# Stated task
Extract every line of the data below and reproduce each one without any change.

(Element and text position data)
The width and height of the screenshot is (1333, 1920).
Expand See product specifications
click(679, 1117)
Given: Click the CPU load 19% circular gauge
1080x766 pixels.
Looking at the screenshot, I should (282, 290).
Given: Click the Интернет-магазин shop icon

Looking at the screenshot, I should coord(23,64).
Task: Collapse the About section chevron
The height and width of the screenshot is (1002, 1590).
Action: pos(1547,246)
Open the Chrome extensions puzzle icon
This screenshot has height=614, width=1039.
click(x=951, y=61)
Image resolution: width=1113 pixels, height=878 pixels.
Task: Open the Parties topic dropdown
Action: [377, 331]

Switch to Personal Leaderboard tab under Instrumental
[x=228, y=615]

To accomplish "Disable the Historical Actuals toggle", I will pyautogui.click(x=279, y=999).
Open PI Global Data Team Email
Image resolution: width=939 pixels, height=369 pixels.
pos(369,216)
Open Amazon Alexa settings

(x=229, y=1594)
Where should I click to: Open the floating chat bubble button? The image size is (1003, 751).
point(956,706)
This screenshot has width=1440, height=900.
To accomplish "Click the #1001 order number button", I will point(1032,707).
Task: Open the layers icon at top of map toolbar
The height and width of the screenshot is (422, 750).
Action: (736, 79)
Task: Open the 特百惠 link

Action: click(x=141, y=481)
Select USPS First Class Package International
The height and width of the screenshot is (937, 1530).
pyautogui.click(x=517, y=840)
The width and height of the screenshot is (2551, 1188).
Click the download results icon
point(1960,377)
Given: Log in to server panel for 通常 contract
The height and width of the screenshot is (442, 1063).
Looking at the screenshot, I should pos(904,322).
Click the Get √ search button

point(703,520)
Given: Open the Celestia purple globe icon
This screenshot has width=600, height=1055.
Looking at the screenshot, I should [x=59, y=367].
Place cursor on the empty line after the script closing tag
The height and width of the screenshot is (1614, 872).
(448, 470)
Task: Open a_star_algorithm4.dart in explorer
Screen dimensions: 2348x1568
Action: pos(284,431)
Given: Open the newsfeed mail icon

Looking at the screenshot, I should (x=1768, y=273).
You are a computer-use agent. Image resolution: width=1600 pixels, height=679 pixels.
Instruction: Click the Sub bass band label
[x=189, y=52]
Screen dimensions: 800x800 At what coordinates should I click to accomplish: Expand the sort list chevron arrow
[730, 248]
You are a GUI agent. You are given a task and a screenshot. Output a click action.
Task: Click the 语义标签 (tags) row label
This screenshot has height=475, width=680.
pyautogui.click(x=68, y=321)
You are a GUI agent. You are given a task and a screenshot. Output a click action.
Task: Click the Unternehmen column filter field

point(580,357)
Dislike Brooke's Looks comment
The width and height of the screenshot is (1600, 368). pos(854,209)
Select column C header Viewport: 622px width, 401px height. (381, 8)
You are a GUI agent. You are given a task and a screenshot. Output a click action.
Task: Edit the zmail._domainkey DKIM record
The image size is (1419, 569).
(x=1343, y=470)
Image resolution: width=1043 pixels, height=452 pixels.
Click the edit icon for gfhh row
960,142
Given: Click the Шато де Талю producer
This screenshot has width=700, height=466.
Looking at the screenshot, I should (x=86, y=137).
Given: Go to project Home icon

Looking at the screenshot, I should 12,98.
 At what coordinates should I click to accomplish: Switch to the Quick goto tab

# Result for this exercise
The width and height of the screenshot is (1333, 1920).
Expand See product specifications
click(679, 1117)
Given: Click the CPU load 19% circular gauge
1080x766 pixels.
Looking at the screenshot, I should (282, 290).
Given: Click the Интернет-магазин shop icon

Looking at the screenshot, I should coord(23,64).
Task: Collapse the About section chevron
The height and width of the screenshot is (1002, 1590).
Action: pos(1547,246)
Open the Chrome extensions puzzle icon
This screenshot has height=614, width=1039.
click(x=951, y=61)
Image resolution: width=1113 pixels, height=878 pixels.
Task: Open the Parties topic dropdown
Action: [377, 331]

Switch to Personal Leaderboard tab under Instrumental
[x=228, y=615]

To accomplish "Disable the Historical Actuals toggle", I will pyautogui.click(x=279, y=999).
Open PI Global Data Team Email
Image resolution: width=939 pixels, height=369 pixels.
pos(369,216)
Open Amazon Alexa settings

(x=229, y=1594)
Where should I click to: Open the floating chat bubble button? The image size is (1003, 751).
point(956,706)
This screenshot has width=1440, height=900.
To accomplish "Click the #1001 order number button", I will point(1032,707).
Task: Open the layers icon at top of map toolbar
The height and width of the screenshot is (422, 750).
Action: (736, 79)
Task: Open the 特百惠 link

Action: click(x=141, y=481)
Select USPS First Class Package International
The height and width of the screenshot is (937, 1530).
pyautogui.click(x=517, y=840)
The width and height of the screenshot is (2551, 1188).
Click the download results icon
point(1960,377)
Given: Log in to server panel for 通常 contract
The height and width of the screenshot is (442, 1063).
Looking at the screenshot, I should pos(904,322).
Click the Get √ search button

point(703,520)
Given: Open the Celestia purple globe icon
This screenshot has width=600, height=1055.
Looking at the screenshot, I should [x=59, y=367].
Place cursor on the empty line after the script closing tag
The height and width of the screenshot is (1614, 872).
(448, 470)
Task: Open a_star_algorithm4.dart in explorer
Screen dimensions: 2348x1568
Action: pos(284,431)
Given: Open the newsfeed mail icon

Looking at the screenshot, I should (x=1768, y=273).
You are a computer-use agent. Image resolution: width=1600 pixels, height=679 pixels.
Instruction: Click the Sub bass band label
[x=189, y=52]
Screen dimensions: 800x800 At what coordinates should I click to accomplish: Expand the sort list chevron arrow
[730, 248]
You are a GUI agent. You are given a task and a screenshot. Output a click action.
Task: Click the 语义标签 (tags) row label
This screenshot has height=475, width=680.
pyautogui.click(x=68, y=321)
You are a GUI agent. You are given a task and a screenshot. Output a click action.
Task: Click the Unternehmen column filter field

point(580,357)
Dislike Brooke's Looks comment
The width and height of the screenshot is (1600, 368). pos(854,209)
Select column C header Viewport: 622px width, 401px height. (381, 8)
You are a GUI agent. You are given a task and a screenshot. Output a click action.
Task: Edit the zmail._domainkey DKIM record
The image size is (1419, 569).
(x=1343, y=470)
Image resolution: width=1043 pixels, height=452 pixels.
Click the edit icon for gfhh row
960,142
Given: Click the Шато де Талю producer
This screenshot has width=700, height=466.
Looking at the screenshot, I should (x=86, y=137).
Given: Go to project Home icon

Looking at the screenshot, I should 12,98.
 At what coordinates should I click to accomplish: Switch to the Quick goto tab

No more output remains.